I've also noticed that when I try to create a minimal grammar reproducing this behavior, the bug(?) goes away and the reduction works. When I use the '-c' option, the bug(?) also goes away and the error reduction works.

I'm not sure where to post the full grammar that causes this issue. I did include it attached to the original email I sent.

2020-03-16
17:38 Reply: lemon stack limit (artifact: 8a4b3cae8c user: terpstra)

Awesome!

The lemon version installed on my system was 1.39. I just compiled the snapshot version and it indeed produced a realloc capable parser.

Many thanks.

15:49 Reply: lemon stack limit (artifact: fcc811f720 user: terpstra)

I just searched lemon.c from the latest sqlite snapshot tarball, and it has realloc nowhere inside a string. Also, the generated code does not have any calls to realloc. Are you sure this option exists?

I totally understand that having your own parser generator helped you. Having exactly the right tool for the job often does. Building your own tool essentially guarantees this property. :)

My current parser is a hand rolled recursive descent parser using precedence climbing. It slowly got larger over time and is now 1700 lines. The parser also mixes desugaring with parsing, which makes the code needlessly complex. I was hoping to refactor this into: proper grammar rules, a front-end AST, a verification stage, and a rewrite stage to desugar the AST. So I went looking for parser generators.

I believe my language is both LL(1) and LALR(1), but since the parser is hand rolled I couldn't verify this property easily. I wrote an initial description in lemon, and found it was indeed conflict free, so I am at least right about LALR(1).

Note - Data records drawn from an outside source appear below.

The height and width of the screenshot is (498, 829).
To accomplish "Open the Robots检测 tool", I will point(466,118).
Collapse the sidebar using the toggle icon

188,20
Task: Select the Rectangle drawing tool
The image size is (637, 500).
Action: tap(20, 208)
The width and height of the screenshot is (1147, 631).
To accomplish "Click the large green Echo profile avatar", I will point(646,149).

I need right recursion amusingly exactly for the construct you quoted: lists. My language has right- and left- associative operators. The comma operator is right-associative, in order to act like a prepend 'cons' function. If I parsed it left-associative, the produced AST would be postpending symbols in the list. Yes, I could play games where I invert the associativity afterwards, but I hope you agree this should be done by the parser. The rest of the compiler has been structured to deal with very deep AST constructs, so I would lose arbitrarily deep list literals if I switched to a parser generator with a hard stack limit.

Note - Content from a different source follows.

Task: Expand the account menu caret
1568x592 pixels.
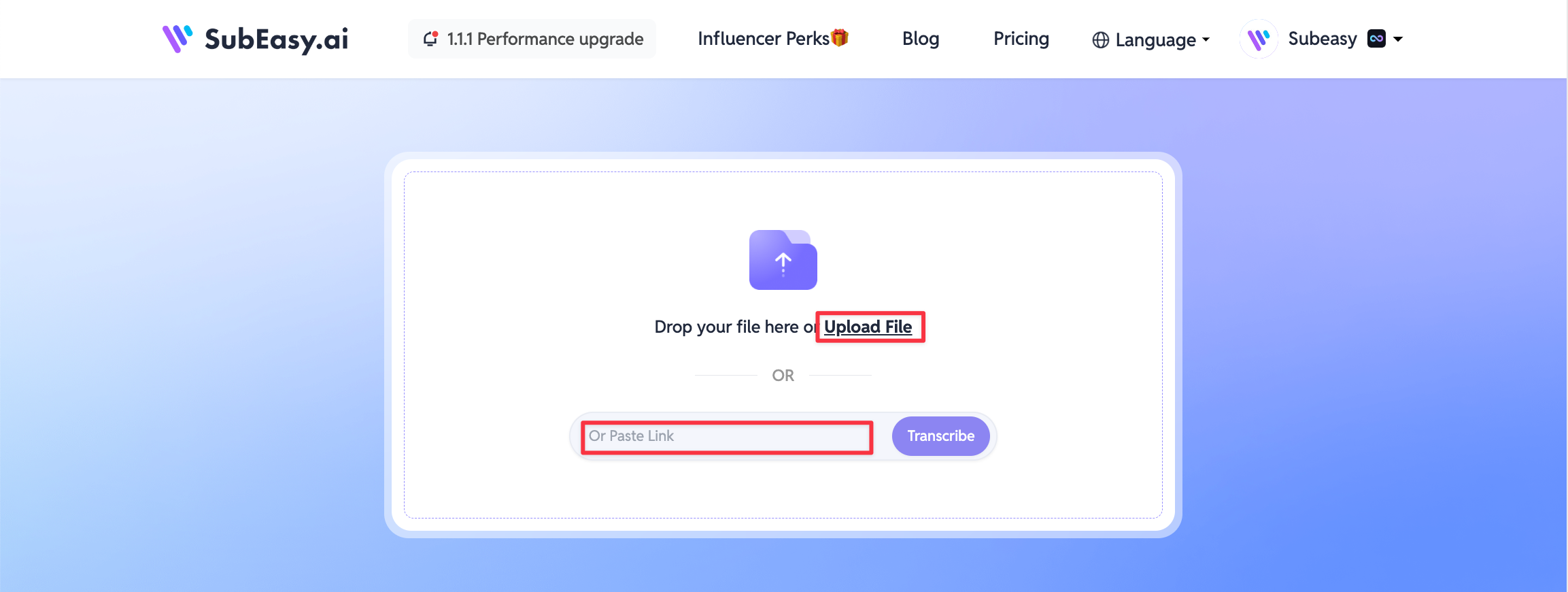Action: pos(1398,39)
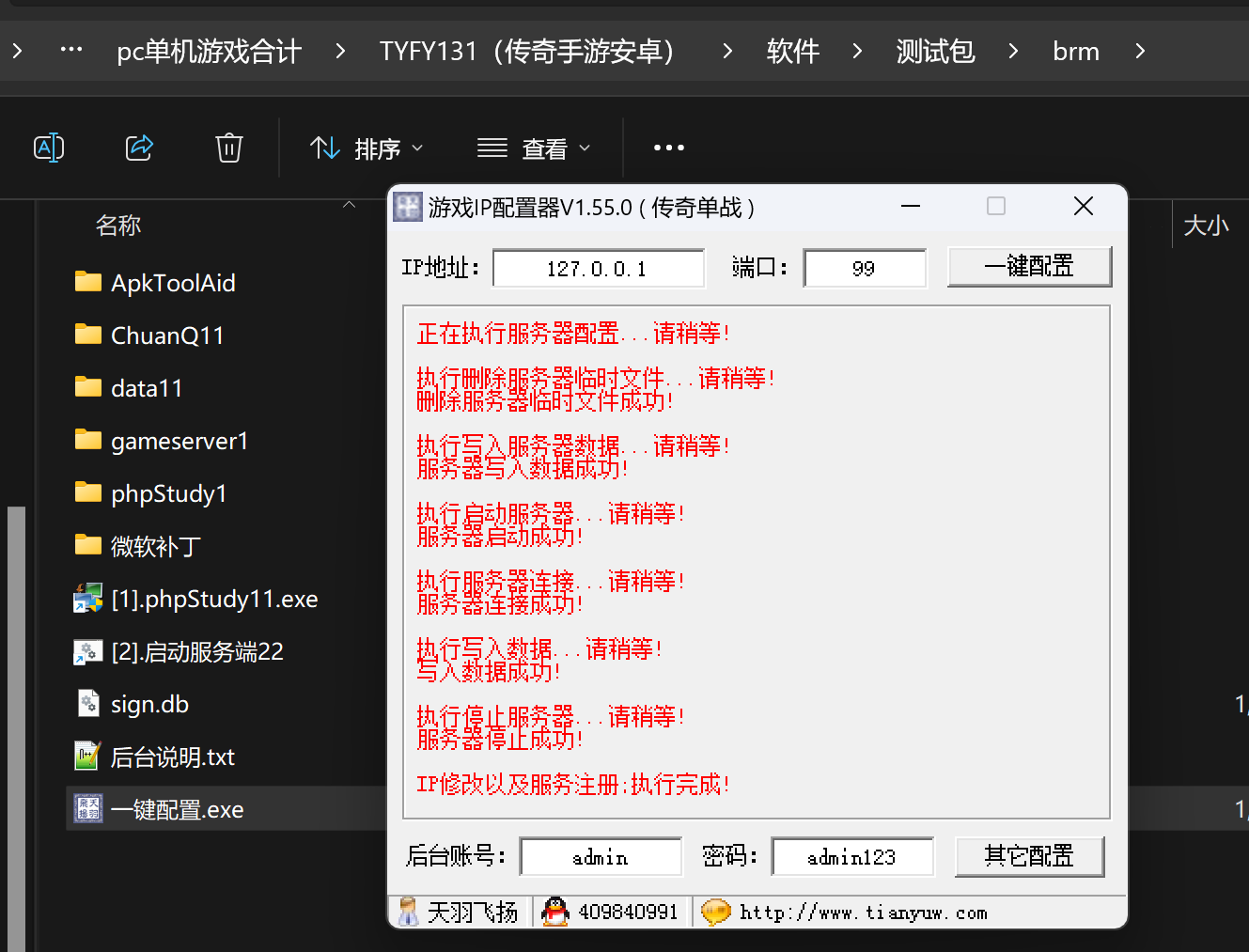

The other feature I am missing is the ability to stamp out copies of a set of very similar rules. My operator parsing rules take 30 lines in lemon. That's fine. However, there are 4 variants of those rules, with only minor differences based on whether I am parsing a type/expr/pattern/body. In the hand-rolled parser, the parser can consult a variable to decide whether or not to enable the special rules based on category. I could probably get all I need by using the C preprocessor to generate the lemon input, but that seems a bit crude.

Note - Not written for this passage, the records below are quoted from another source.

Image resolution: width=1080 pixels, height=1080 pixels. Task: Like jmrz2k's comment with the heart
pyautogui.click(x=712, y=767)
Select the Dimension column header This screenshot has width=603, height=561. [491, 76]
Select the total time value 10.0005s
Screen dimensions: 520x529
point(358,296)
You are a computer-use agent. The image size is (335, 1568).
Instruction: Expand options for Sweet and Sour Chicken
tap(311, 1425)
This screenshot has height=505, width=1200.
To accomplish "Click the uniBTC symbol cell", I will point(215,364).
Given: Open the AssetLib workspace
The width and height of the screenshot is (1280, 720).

06:35 Reply: lemon stack limit (artifact: 1817727d0e user: terpstra)

Yes, I know it can be increased, but in my situation, the only limit that would be appropriate is something proportional to the input file size. I will probably seek a different generator, given a few other limitations lemon has, but since I started experimenting with lemon first, I had hoped I could stick with it.

06:11 Post: lemon stack limit (artifact: bf99002e69 user: terpstra)

The lemon parser generator documentation says that it is maintained as part of the SQLlite project. I could not find an issue tracker for lemon, so I am posting here. If there is a more appropriate forum, please redirect me there.

My request: lemon has a fixed YYSTACKDEPTH depth. I have a grammar that uses a fairly deep right recursion. In my application, I'd prefer yystack to be a std::vector<> or equivalent. Is there already an option to remove the stack limit and if not, could it be added?

I could probably add this feature myself, but it's also not clear to me where I would submit a pull request for this project.